Economia
Por: José Salucci
A tradicional segurança da carteira assinada já não é unanimidade entre os trabalhadores brasileiros. Um movimento silencioso, mas cada vez mais perceptível, tem levado profissionais a rejeitarem oportunidades de emprego formal para investir na autonomia proporcionada pelo empreendedorismo. O fenômeno tem sido observado de perto pelo contador e especialista em planejamento tributário e financeiro, Diorge Liberato, que acompanha a mudança no perfil de seus clientes.
Segundo ele, muitos trabalhadores têm optado por atuar como Microempreendedores Individuais (MEIs) ou migrar para empresas enquadradas no Simples Nacional, priorizando qualidade de vida, flexibilidade e maior controle sobre os próprios ganhos.
“O que tenho percebido é que muita gente não quer mais voltar para o regime CLT. Esses profissionais estão preferindo abrir um MEI e trabalhar por conta própria porque valorizam a liberdade de administrar o próprio tempo e tomar decisões sobre a própria rotina”, afirma Diorge Liberato.
O especialista destaca que a autonomia tem pesado mais do que a previsibilidade oferecida pelo emprego formal. A possibilidade de negociar diretamente os valores dos serviços prestados, organizar os horários de trabalho e conciliar compromissos pessoais são alguns dos fatores apontados por quem faz essa escolha.
“Tenho clientes que rejeitaram propostas de emprego com salários próximos de R$ 10 mil porque preferiram manter seus negócios. Eles começaram como MEI, cresceram, migraram para o Simples Nacional e hoje enxergam mais vantagens em empreender do que em retornar à carteira assinada”, revela.
Autonomia e gestão do tempo
O consultor empresarial Samuel J. Messias, que também atua como professor e sócio da Gnosis Consultoria e Projetos, avalia essa mudança de comportamento no mercado.

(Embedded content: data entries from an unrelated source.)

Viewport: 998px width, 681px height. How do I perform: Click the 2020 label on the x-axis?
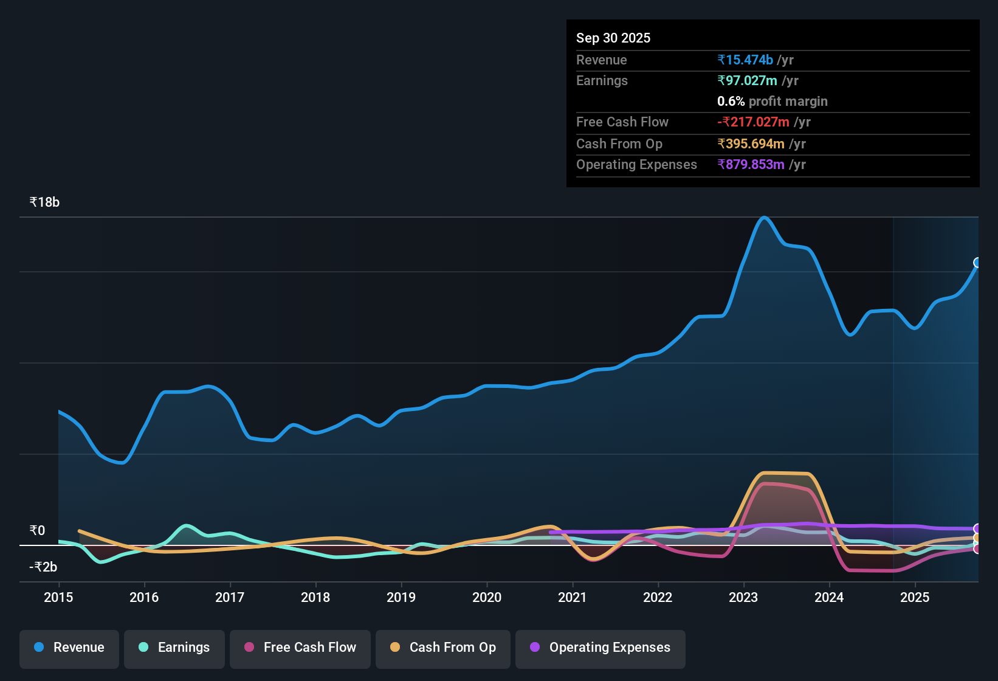487,598
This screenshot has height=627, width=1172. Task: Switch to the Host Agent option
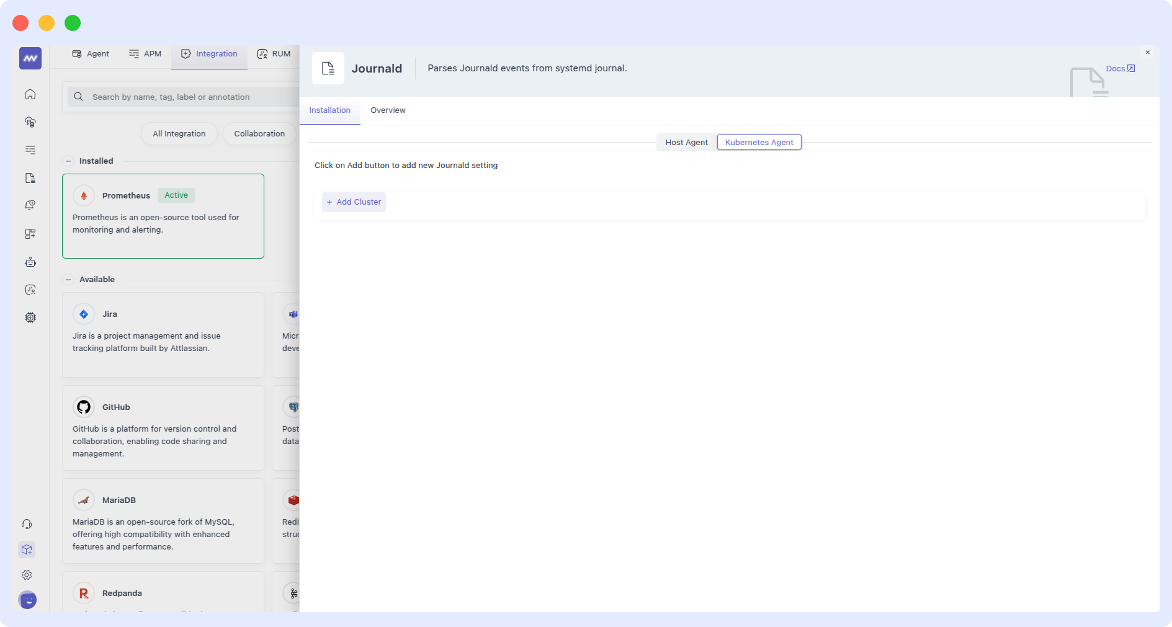click(686, 142)
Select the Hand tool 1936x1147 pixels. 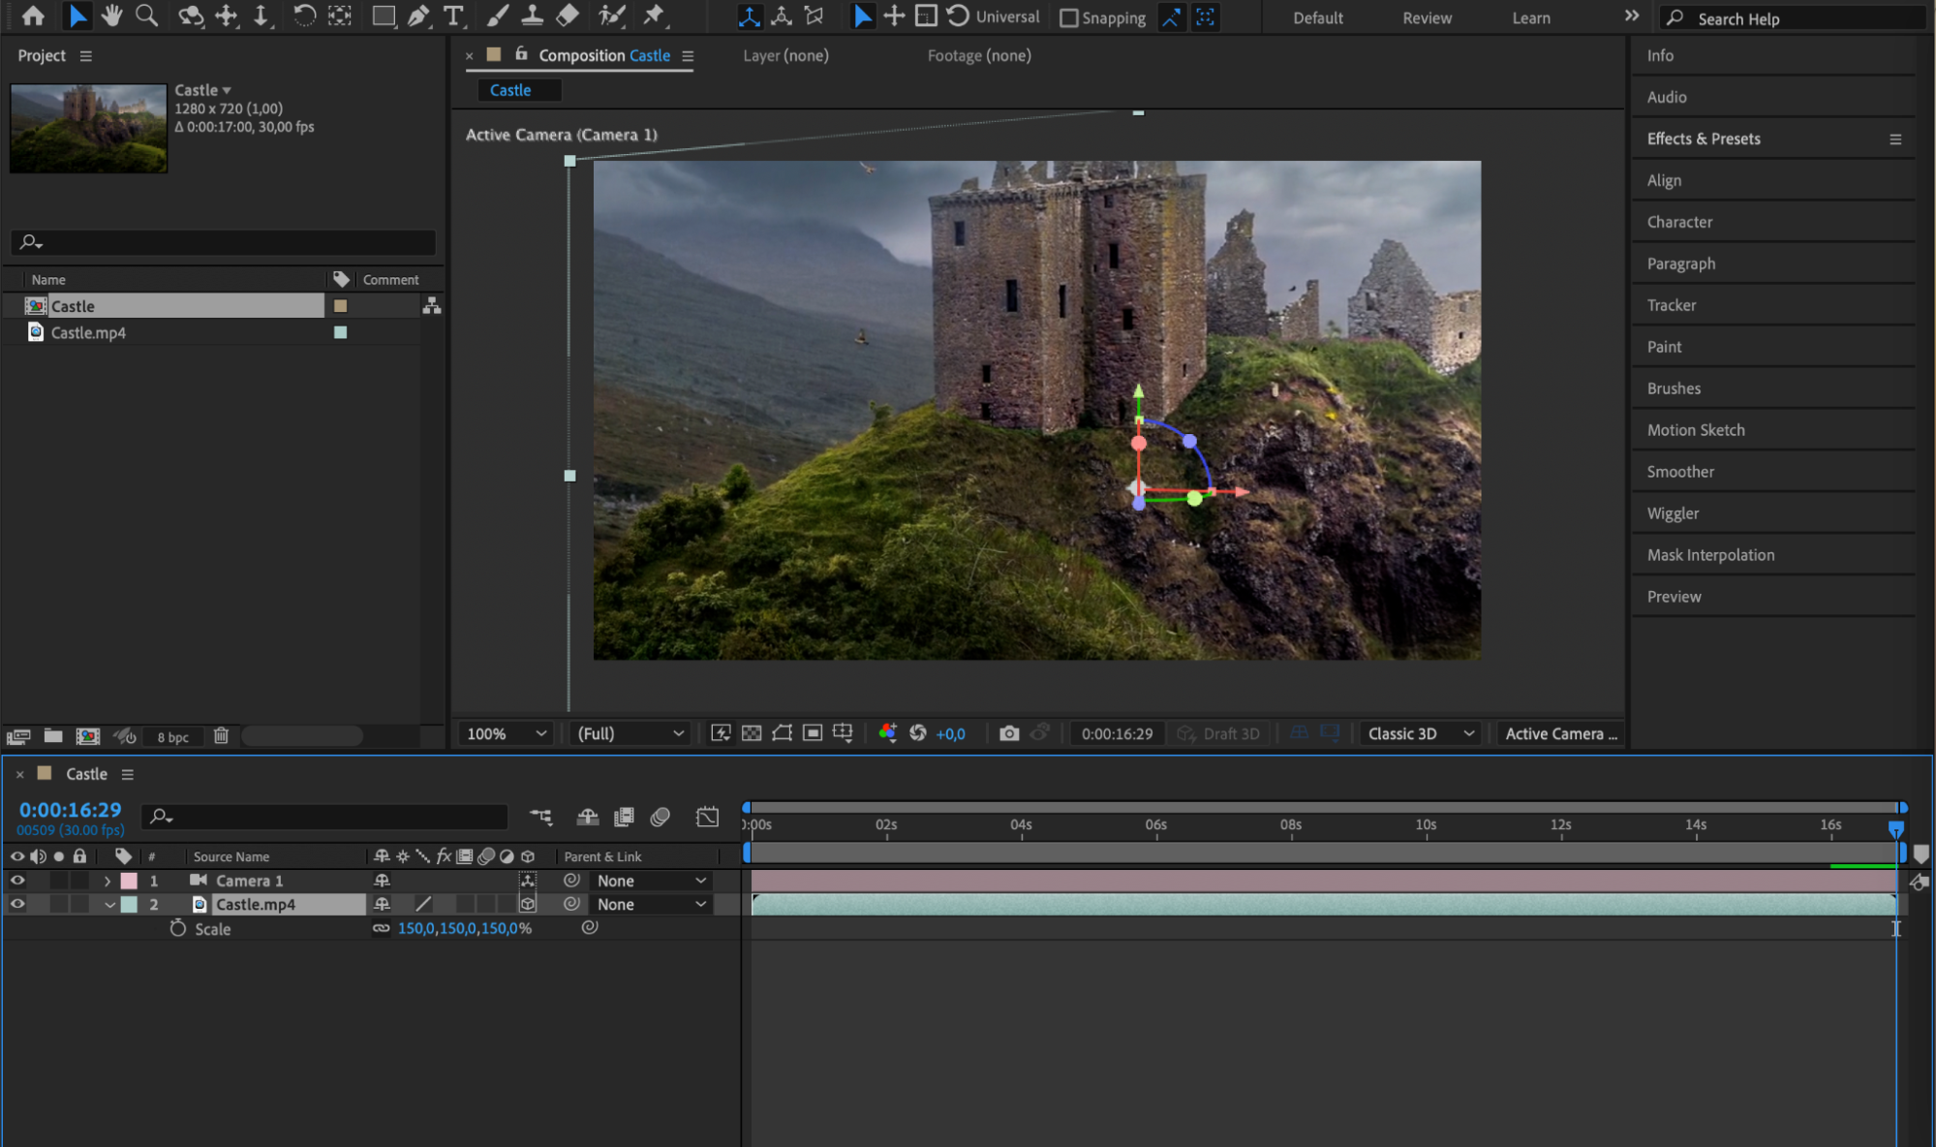click(112, 16)
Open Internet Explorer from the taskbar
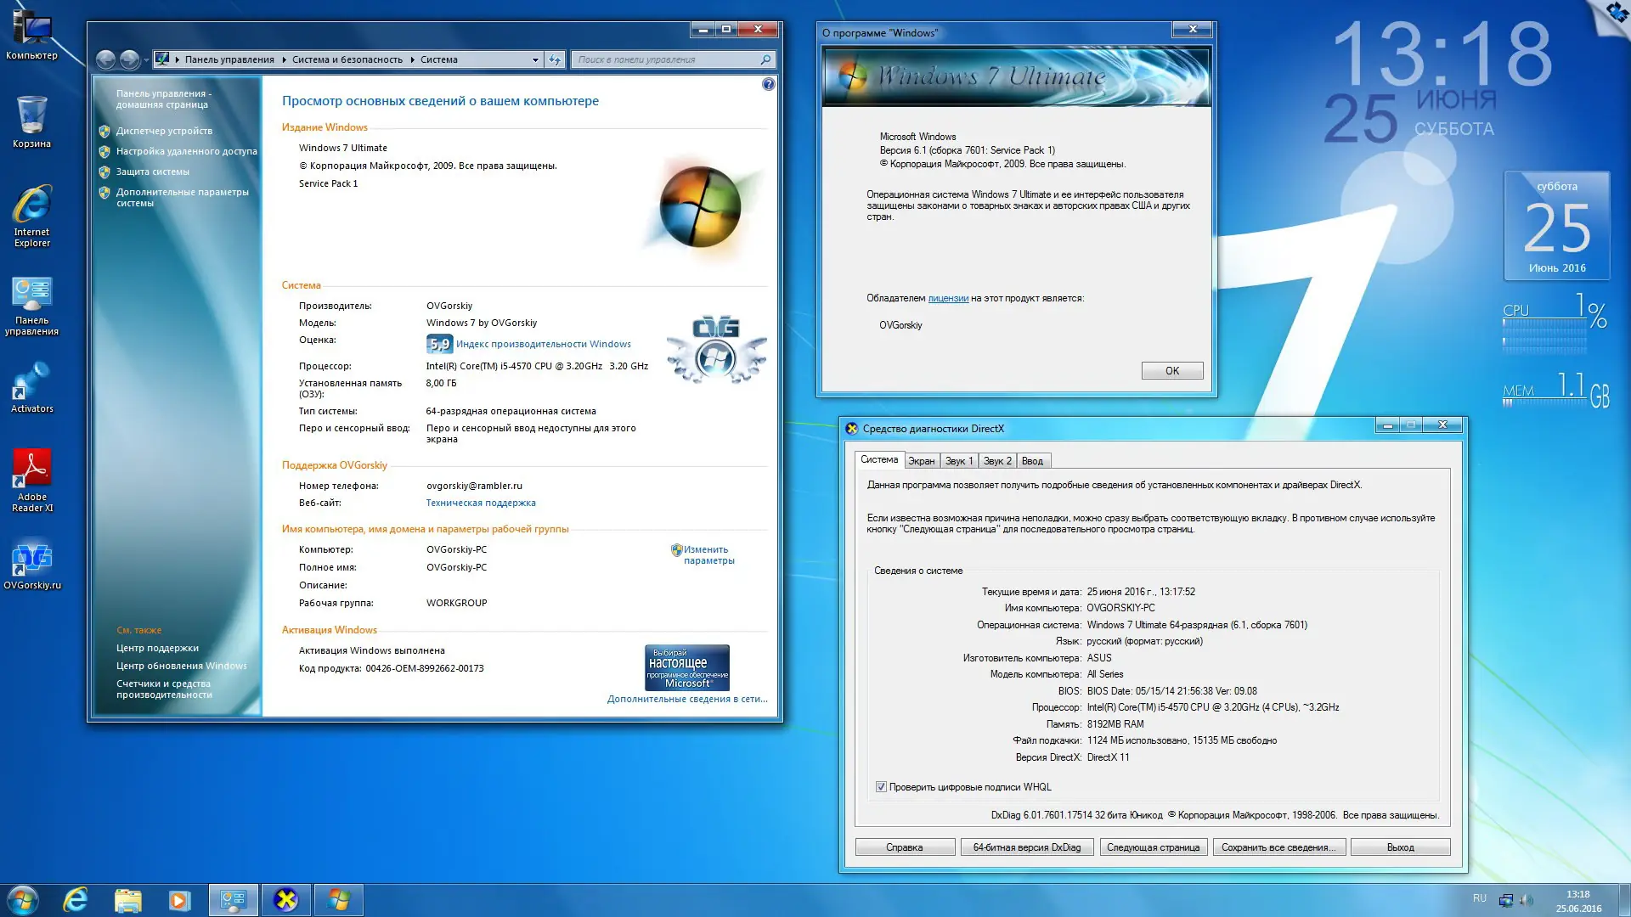The image size is (1631, 917). [76, 899]
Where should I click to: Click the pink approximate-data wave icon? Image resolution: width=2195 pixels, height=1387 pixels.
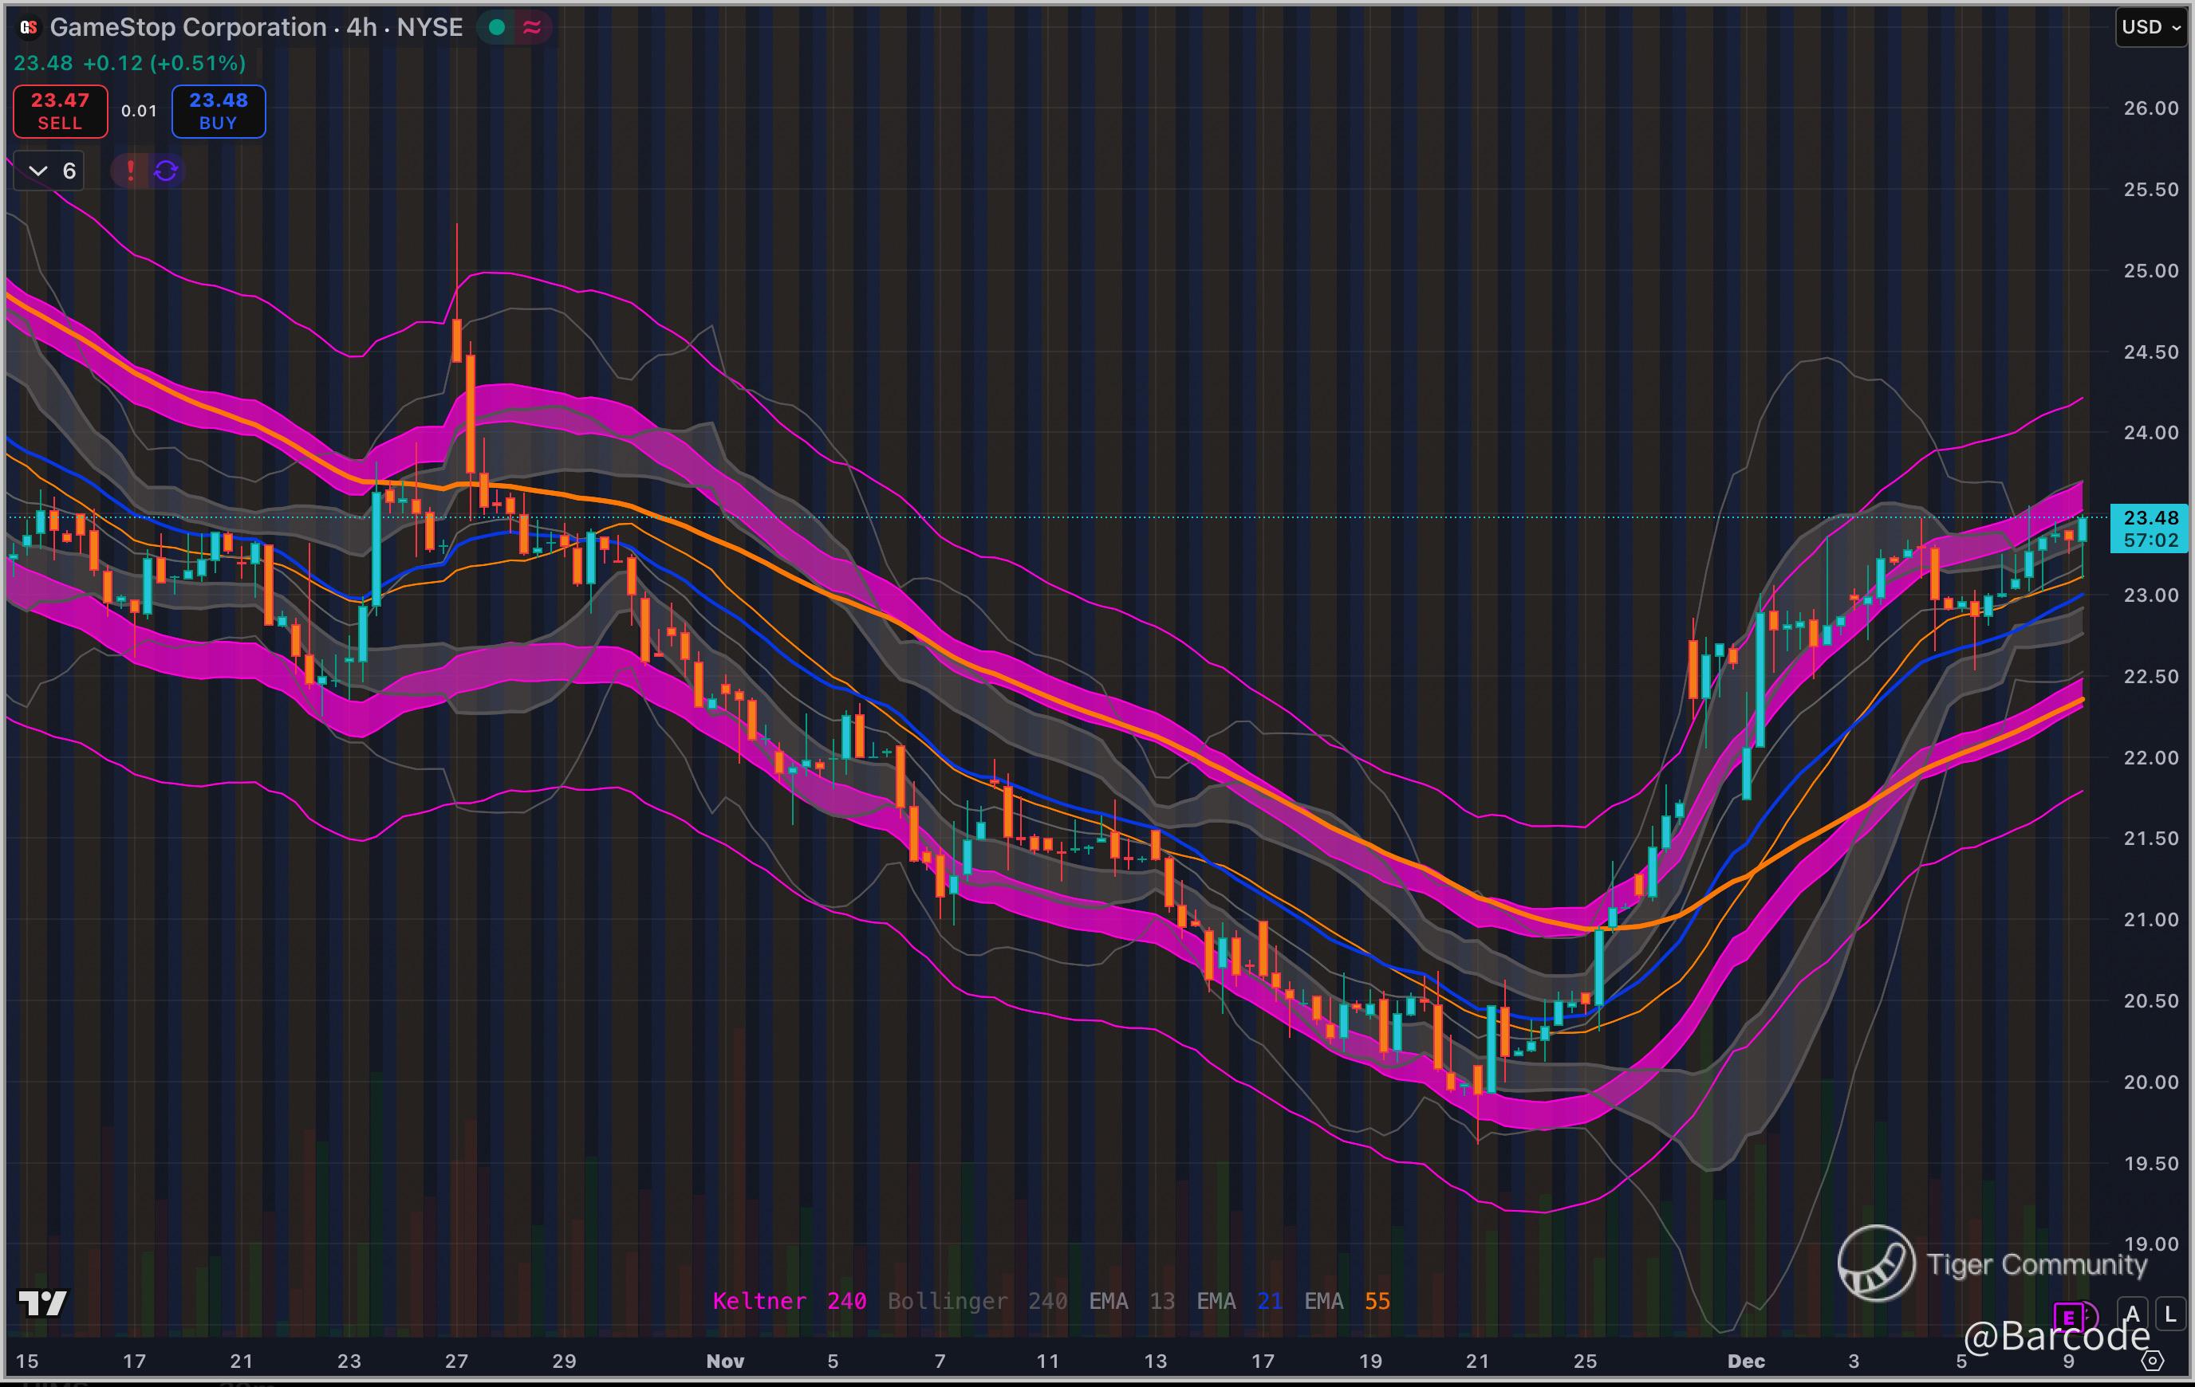532,27
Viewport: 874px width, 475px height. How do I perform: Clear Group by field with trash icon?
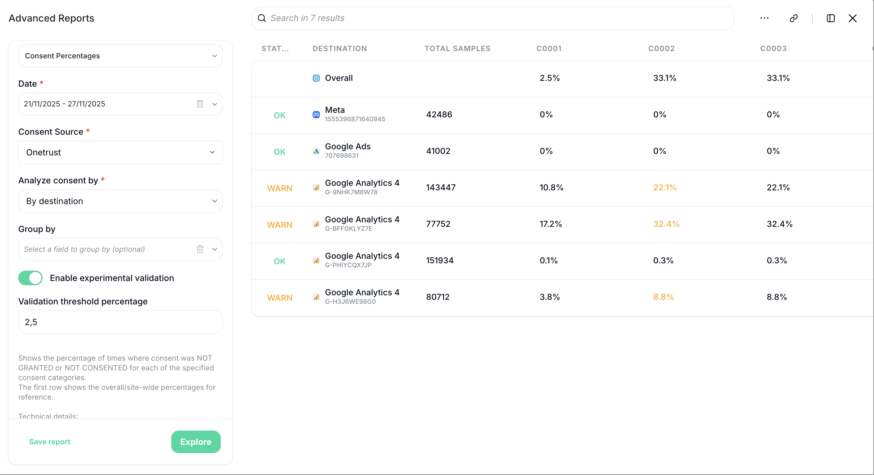pyautogui.click(x=200, y=249)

“A CLT, embora tenha sido criada para proteger o trabalhador e garantir seus direitos, hoje acaba limitando-o, visto que, nos dias atuais, o profissional está mais interessado em ter autonomia. E essa autonomia perpassa pela liberdade de gerir seu próprio tempo e prospectar um maior ganho financeiro”, opina Messias.
Da estabilidade ao próprio negócio
Quem vivenciou essa transição na prática foi o empreendedor Voldinei Foscarini, de 32 anos. Ele trabalhou durante 12 anos sob o regime da CLT, iniciando sua trajetória aos 18 e encerrando o ciclo no emprego formal aos 30 anos. Com sólida experiência na área metalmecânica, onde atuou como soldador, caldeireiro, serralheiro e, nos últimos anos, como encarregado de metalúrgica, ele decidiu dar um passo de coragem aos 31 anos para abrir as portas da Foscarini Construções Metálicas.
Hoje, com um ano e meio de mercado, ele relembra o que motivou sua decisão de empreender:
“A vontade de empreender vinha crescendo nos últimos anos, quando comecei a perceber que eu era a peça fundamental na obra. Eu comandava a equipe e atuava em todas as áreas do ramo. Já tinha aprendido o suficiente e sabia que poderia negociar direto com os empresários. Todo o esforço que eu fazia no trabalho, cumprindo horários rígidos seis dias por semana e dando o meu melhor, esbarrava em um teto salarial fixo. Por mais que eu me esforçasse, o valor a receber já estava estabelecido. Recebia muitos elogios sobre minha competência, mas o nome que ficava na obra era o da empresa, e não o meu”, conta Foscarini.
Diante da mudança de carreira, os impactos positivos logo refletiram em sua rotina e na vida pessoal.
“Hoje posso fazer meu próprio salário, em comparação com a jornada CLT, negociando direto com os donos das obras e empresários, administrando meus ganhos e estabelecendo metas. Também tenho flexibilidade de horários, o que me permite conciliar o trabalho com compromissos pessoais. Minha qualidade de vida melhorou e tenho mais tempo para a família. Além disso, sou reconhecido diretamente pelos trabalhos entregues, o que me ajuda a conquistar novos clientes”, comemora.
Propósito, flexibilidade e liberdade
Embora a CLT continue oferecendo benefícios importantes, como FGTS e garantias trabalhistas, Diorge explica que muitos empreendedores avaliam que a contribuição previdenciária realizada pelo MEI permite a manutenção do direito à aposentadoria, ao mesmo tempo em que proporciona maior liberdade financeira.
“Para esse público, o que pesa é a sensação de independência. Eles não querem deixar recursos imobilizados e preferem ter autonomia para administrar seus ganhos e decidir os rumos da própria carreira”, acrescenta.
O cenário reflete uma transformação nas relações de trabalho e aponta para uma nova mentalidade profissional, na qual propósito, flexibilidade e liberdade têm se tornado tão relevantes quanto a estabilidade tradicional.